■ Exercise goal
Copy out everything in the entries below from the line containing "Where should I click to: Click" down to the line containing "Looking at the", both lines included, word for word. Omit the pictures.
================================
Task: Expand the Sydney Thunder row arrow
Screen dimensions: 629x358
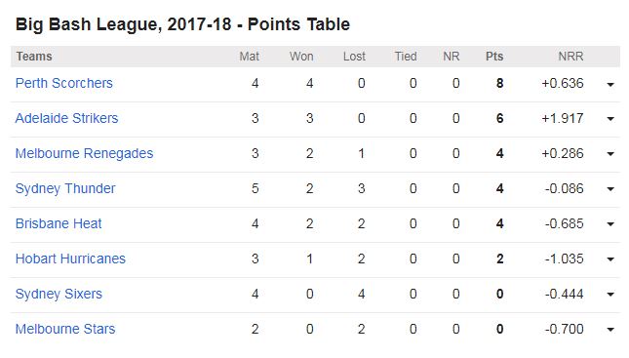Action: pyautogui.click(x=610, y=189)
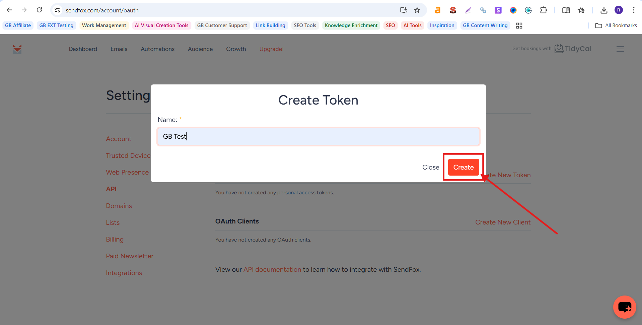Open the browser extensions puzzle icon

coord(544,10)
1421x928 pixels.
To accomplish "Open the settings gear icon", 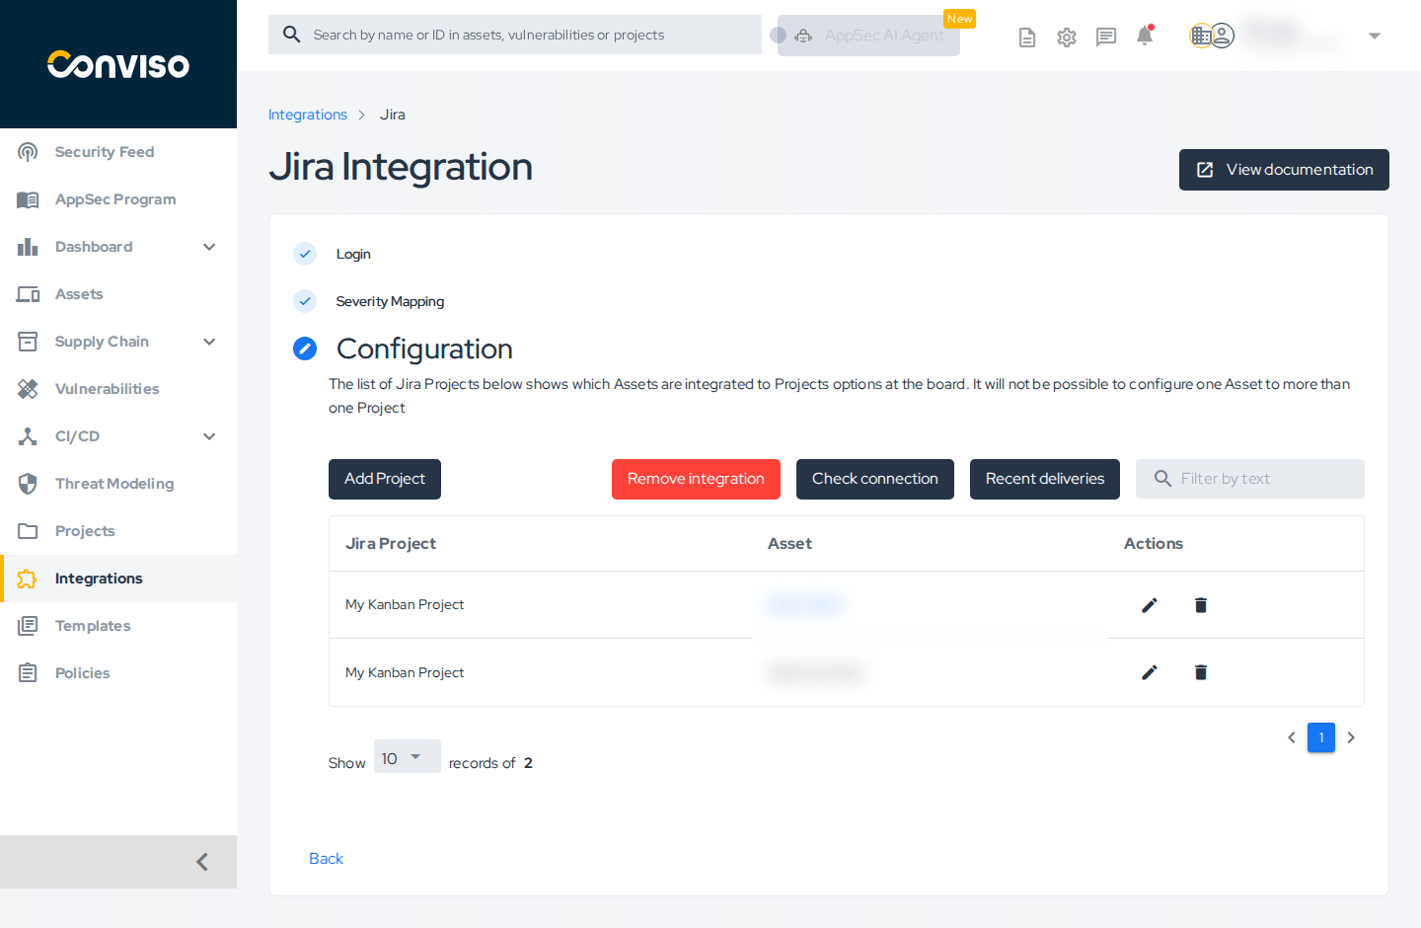I will [x=1066, y=36].
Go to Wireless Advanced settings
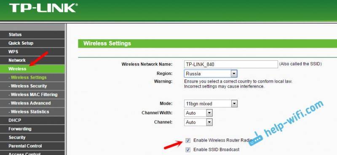Image resolution: width=337 pixels, height=155 pixels. 32,103
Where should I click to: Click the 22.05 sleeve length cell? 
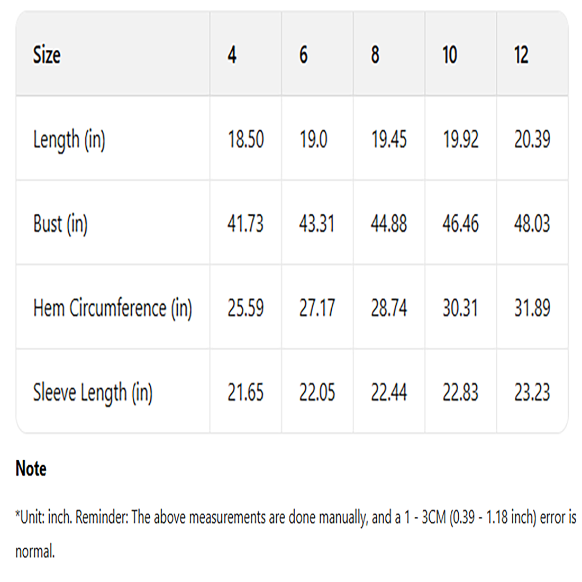tap(317, 393)
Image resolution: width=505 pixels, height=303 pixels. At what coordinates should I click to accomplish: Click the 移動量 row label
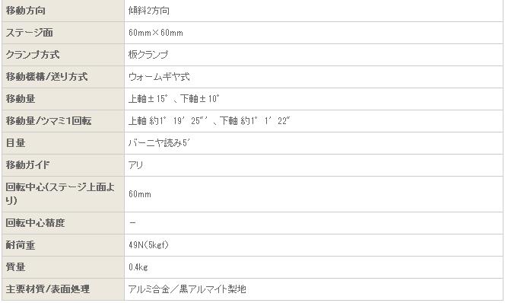(21, 99)
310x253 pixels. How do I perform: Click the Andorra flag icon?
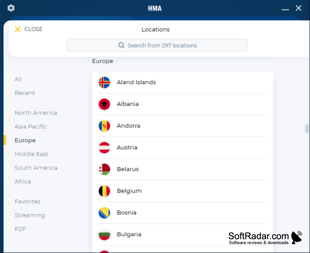click(x=104, y=126)
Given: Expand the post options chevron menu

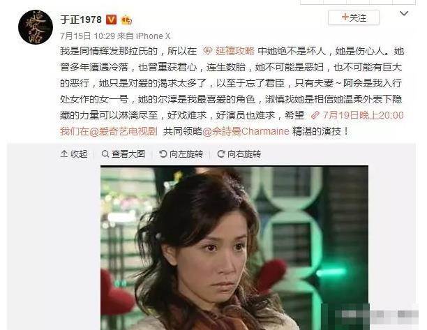Looking at the screenshot, I should [403, 13].
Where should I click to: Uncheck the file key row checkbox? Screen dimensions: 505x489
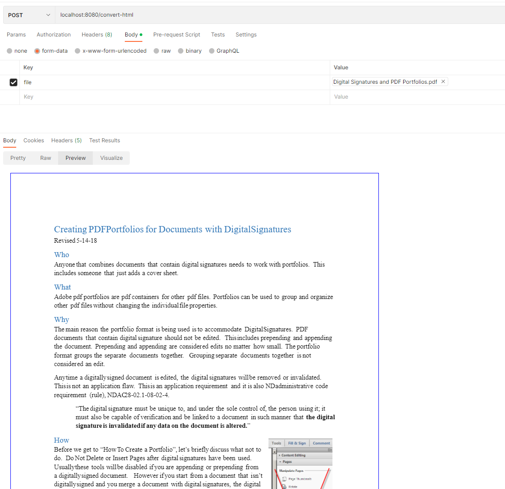(x=14, y=82)
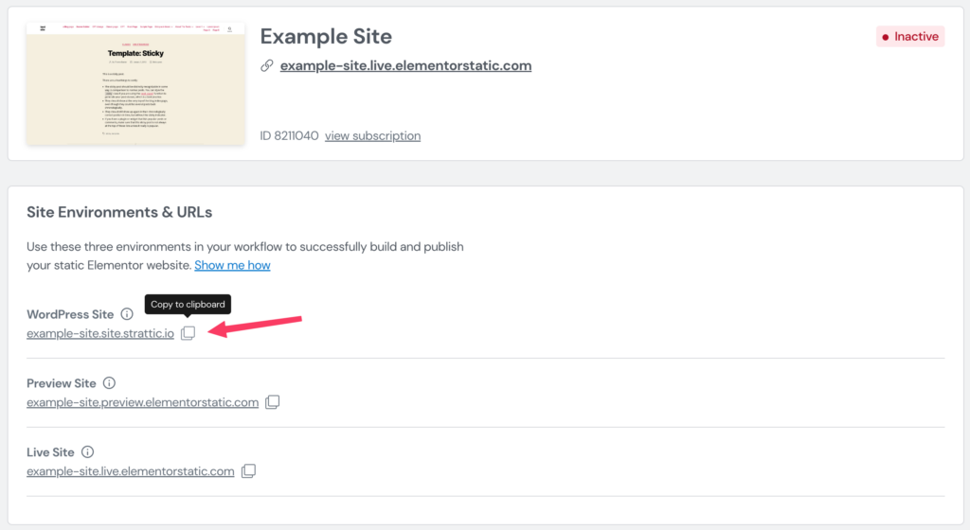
================================
■ Expected answer
Where should I click to: Click the 22.05 sleeve length cell? 
tap(317, 393)
Image resolution: width=505 pixels, height=303 pixels. At what coordinates should I click to accomplish: Click the 移動量 row label
(21, 99)
310x253 pixels. How do I perform: Click the Andorra flag icon?
click(x=104, y=126)
Given: Expand the post options chevron menu

Looking at the screenshot, I should [403, 13].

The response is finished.